─── Document passage ───
6 Mysterious Disappearances That Were Never Explained.

 


 




There is an intensely eerie quality in cases of mysterious disappearances. The loss of people as a result of violent crime is one thing. But an unexplained absence is on a completely different level.

In mysterious disappearances, it is the silence of the empty space where the person used to be, and the lack of explanation to help us piece the events together that chills us.


Mysterious disappearances defy the logical chain of events in missing persons’ cases. Consequently, they make us feel intrigued yet powerless.

Perhaps this involuntary yet seductive pull is the reason why the public has long found fascination in unexplained mysteries and missing persons cases, or why we love a good mystery story. Why urban legends and the stuff of myth stem from such stories.
Mysterious disappearances have been occurring since the dawn of recorded civilization.

The first case of a person going missing without explanation lies in the case of Romulus, one of the legendary founders of Rome. Through the centuries and until today, a host of famous disappearances have accumulated.

Here are some of them:

Flannan Isle Lighthouse Keepers


The mystery of the lightkeepers has inspired many a song and ballad, the most famous being by the band “Genesis”. The mystery concerns a lighthouse near Eilean Mòr, one of the Flannan Isles in the northernmost Outer Hebrides region of Scotland.
───
What to work on =>
1: Translate this sentence from the passage on mysterious disappearances into French: "Mysterious disappearances have been occurring since the dawn of recorded civilization."
2: In the passage on mysterious disappearances, switch "powerless" to "helpless" in the part starting at "Mysterious disappearances defy" and ending at "of recorded civilization.", then write out that part.
─── Listed records ───
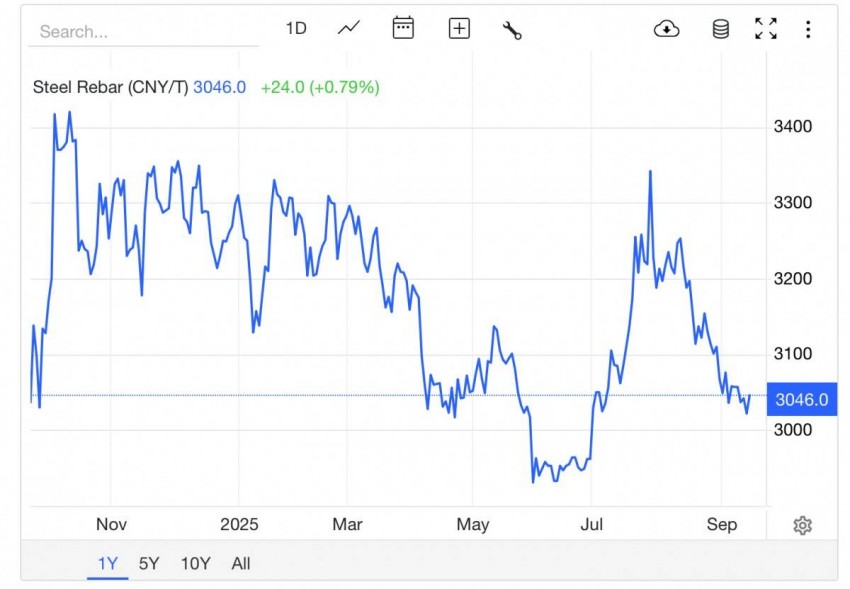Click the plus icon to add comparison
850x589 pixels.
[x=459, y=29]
───
─── Listed records ───
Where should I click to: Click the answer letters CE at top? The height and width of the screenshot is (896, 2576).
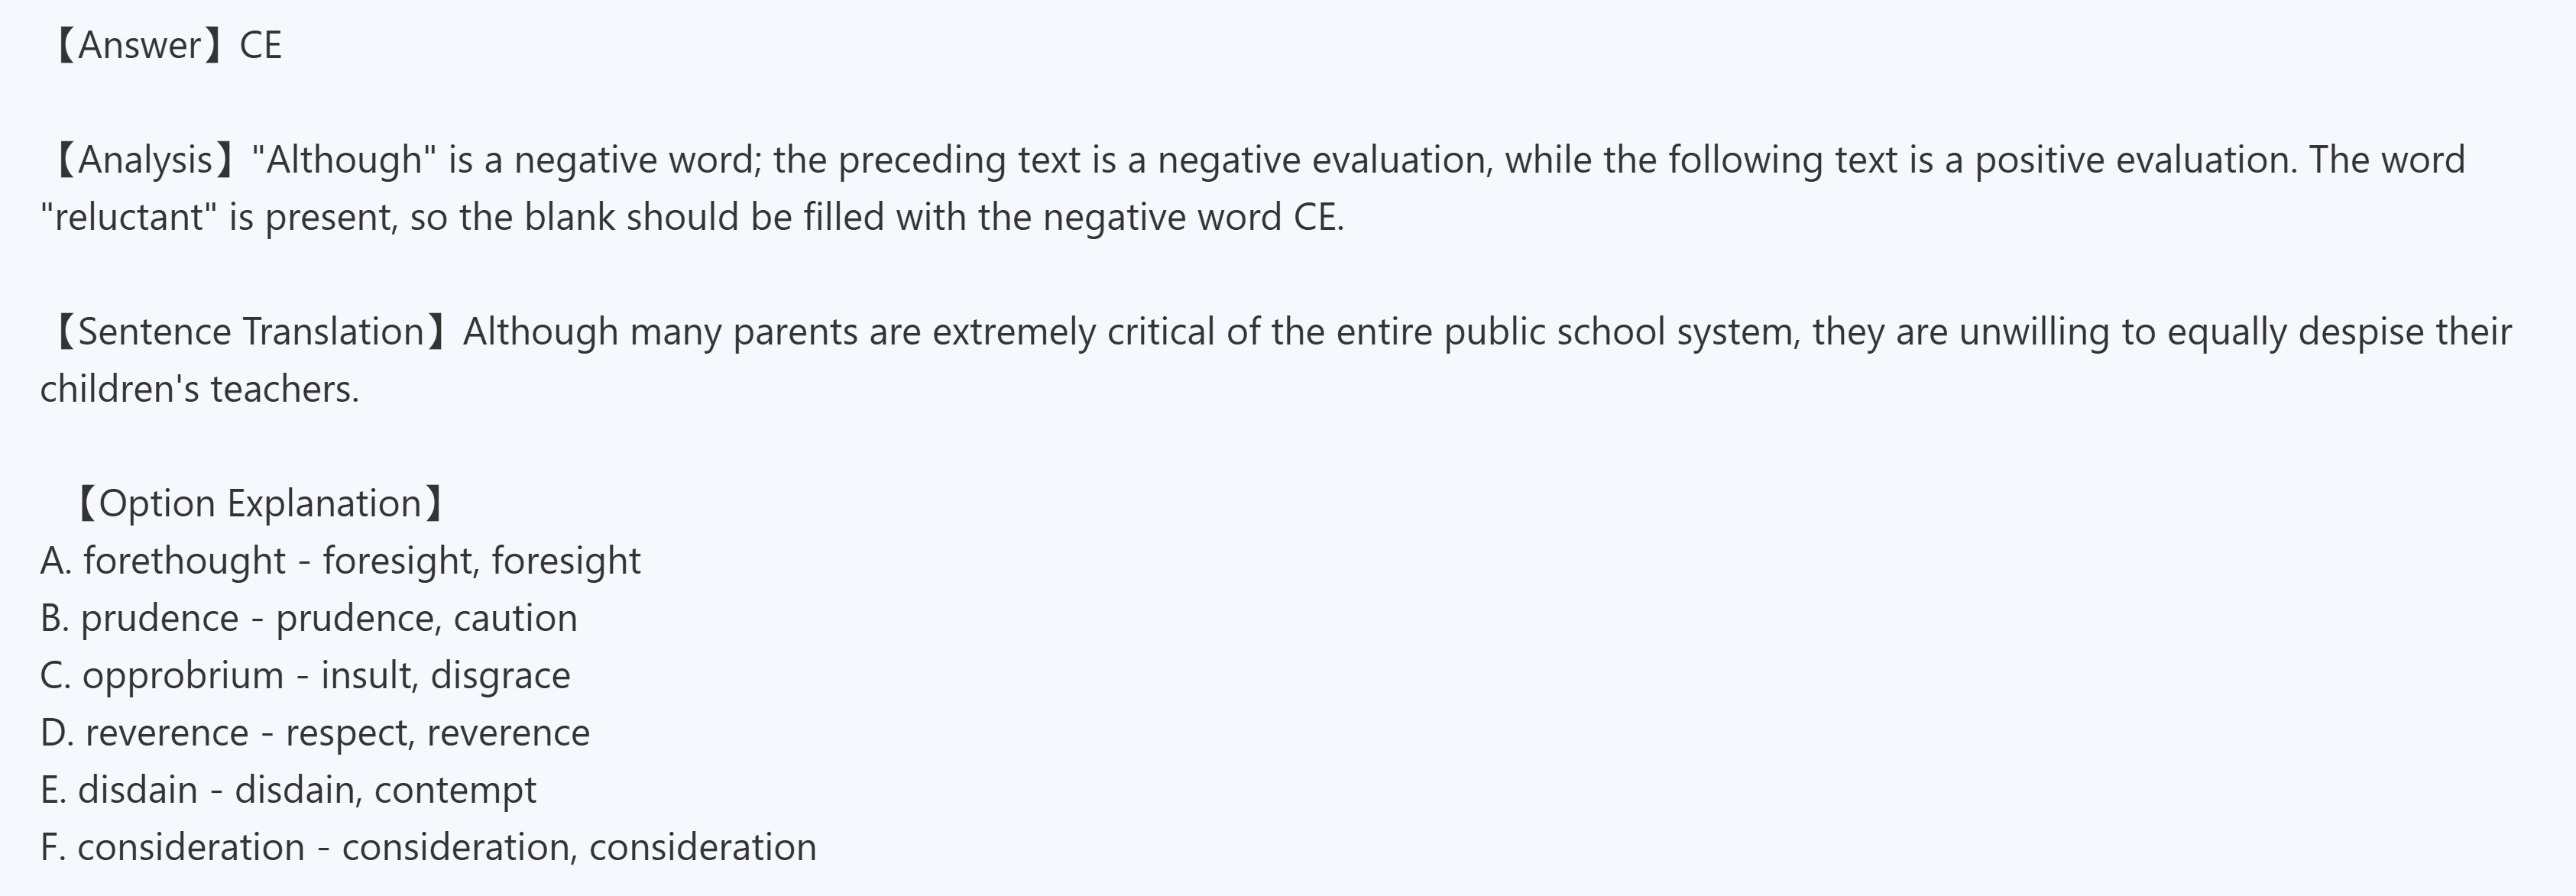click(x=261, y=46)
───
Responses in order =>
1: Les disparitions mystérieuses se produisent depuis l'aube de la civilisation écrite.

2:
Mysterious disappearances defy the logical chain of events in missing persons’ cases. Consequently, they make us feel intrigued yet helpless.

Perhaps this involuntary yet seductive pull is the reason why the public has long found fascination in unexplained mysteries and missing persons cases, or why we love a good mystery story. Why urban legends and the stuff of myth stem from such stories.
Mysterious disappearances have been occurring since the dawn of recorded civilization.